**Task material**.
----------------
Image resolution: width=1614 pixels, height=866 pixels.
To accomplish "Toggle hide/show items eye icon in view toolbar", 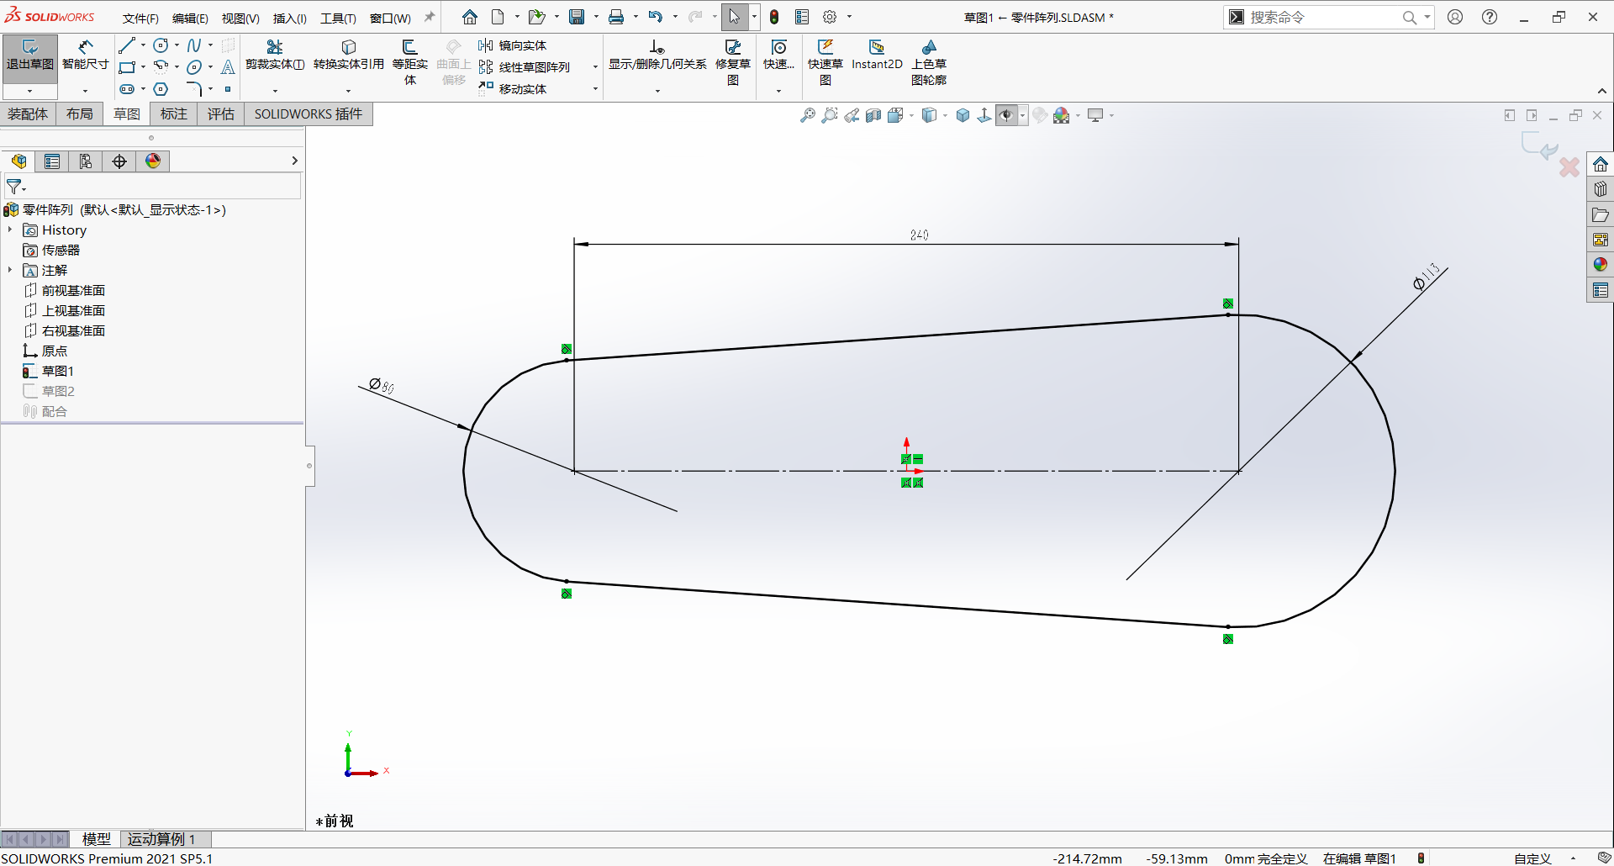I will tap(1006, 115).
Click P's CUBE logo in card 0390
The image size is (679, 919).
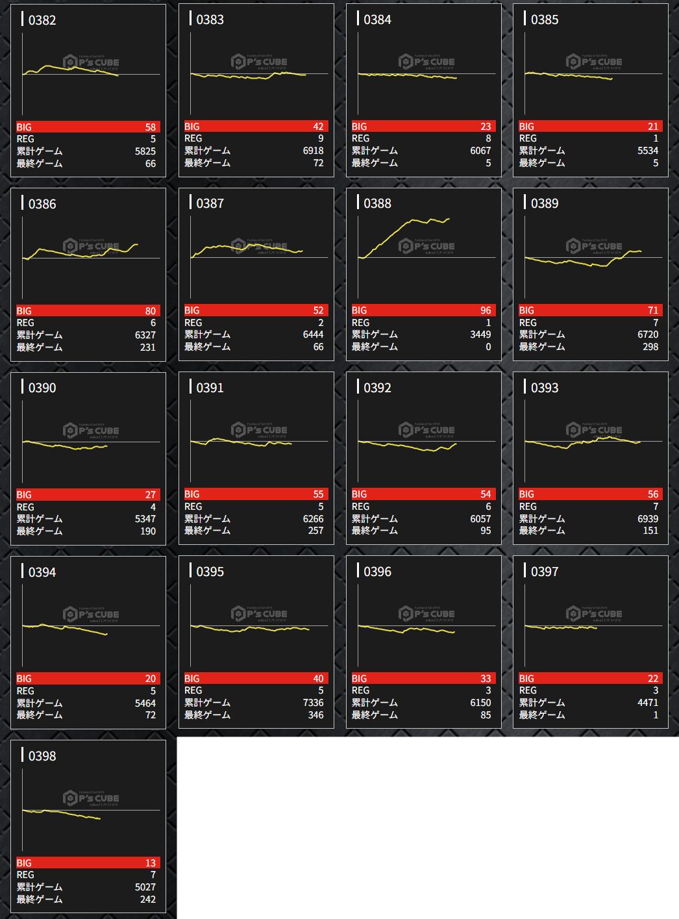click(91, 430)
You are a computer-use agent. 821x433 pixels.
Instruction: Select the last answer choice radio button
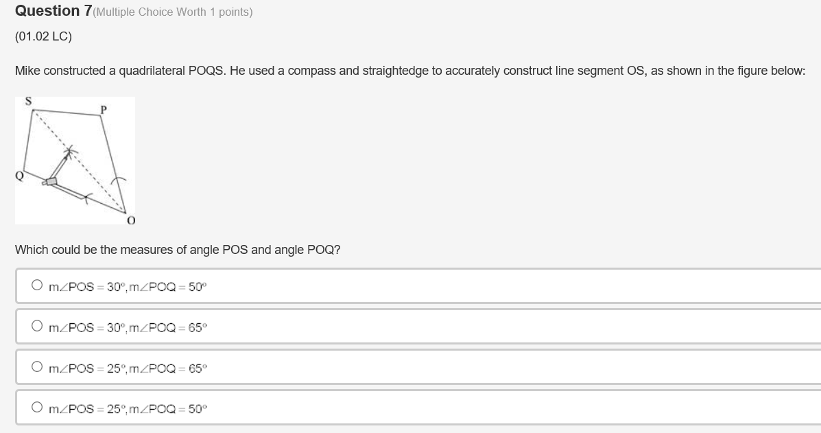(x=37, y=406)
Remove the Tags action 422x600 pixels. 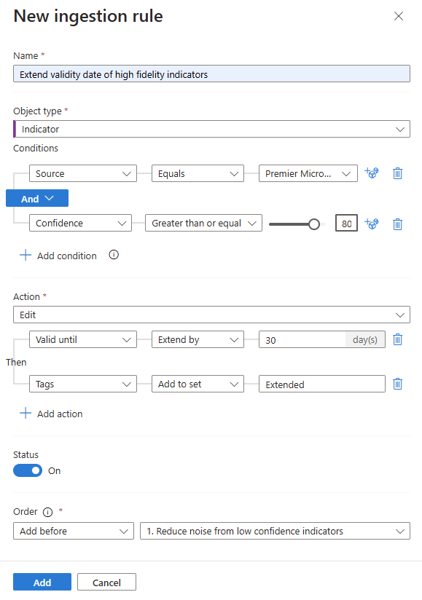click(x=397, y=384)
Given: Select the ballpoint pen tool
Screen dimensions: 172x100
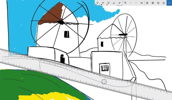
----------------
**What this task involves**. Beginning at the line containing "Given: Select the ballpoint pen tool", restate every line through the end of the material above exactly; omit the pictures.

**Answer space**.
Given: Select the ballpoint pen tool
Screen dimensions: 172x100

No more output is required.